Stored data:
Segment Open
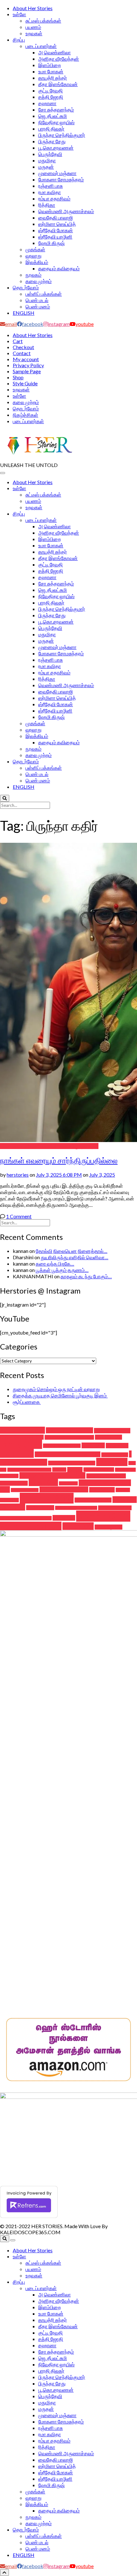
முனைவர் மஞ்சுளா (57, 173)
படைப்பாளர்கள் (41, 46)
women (103, 1516)
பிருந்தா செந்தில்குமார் (61, 135)
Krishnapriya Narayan (29, 1470)
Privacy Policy (28, 365)
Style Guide (25, 383)
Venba (64, 1518)
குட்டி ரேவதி (50, 90)
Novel (43, 1482)
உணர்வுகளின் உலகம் (50, 1146)
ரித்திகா (46, 205)
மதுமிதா (47, 160)
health (93, 1445)
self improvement (64, 1489)
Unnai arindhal (115, 1507)
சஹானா (47, 103)
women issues (30, 1526)
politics (68, 1483)
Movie (9, 1476)
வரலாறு (33, 256)
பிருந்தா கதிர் (84, 1146)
Segment Closed
▶ TASK DESCRIPTION:
Reproduce exactly the lines from the one with "Krishnapriya Narayan (29, 1470)" through the last line of the entries, keeping both of those lines and nothing else.

▶ EXERCISE RESPONSE:
Krishnapriya Narayan (29, 1470)
Privacy Policy (28, 365)
Style Guide (25, 383)
Venba (64, 1518)
குட்டி ரேவதி (50, 90)
Novel (43, 1482)
உணர்வுகளின் உலகம் (50, 1146)
ரித்திகா (46, 205)
மதுமிதா (47, 160)
health (93, 1445)
self improvement (64, 1489)
Unnai arindhal (115, 1507)
சஹானா (47, 103)
women issues (30, 1526)
politics (68, 1483)
Movie (9, 1476)
வரலாறு (33, 256)
பிருந்தா கதிர் (84, 1146)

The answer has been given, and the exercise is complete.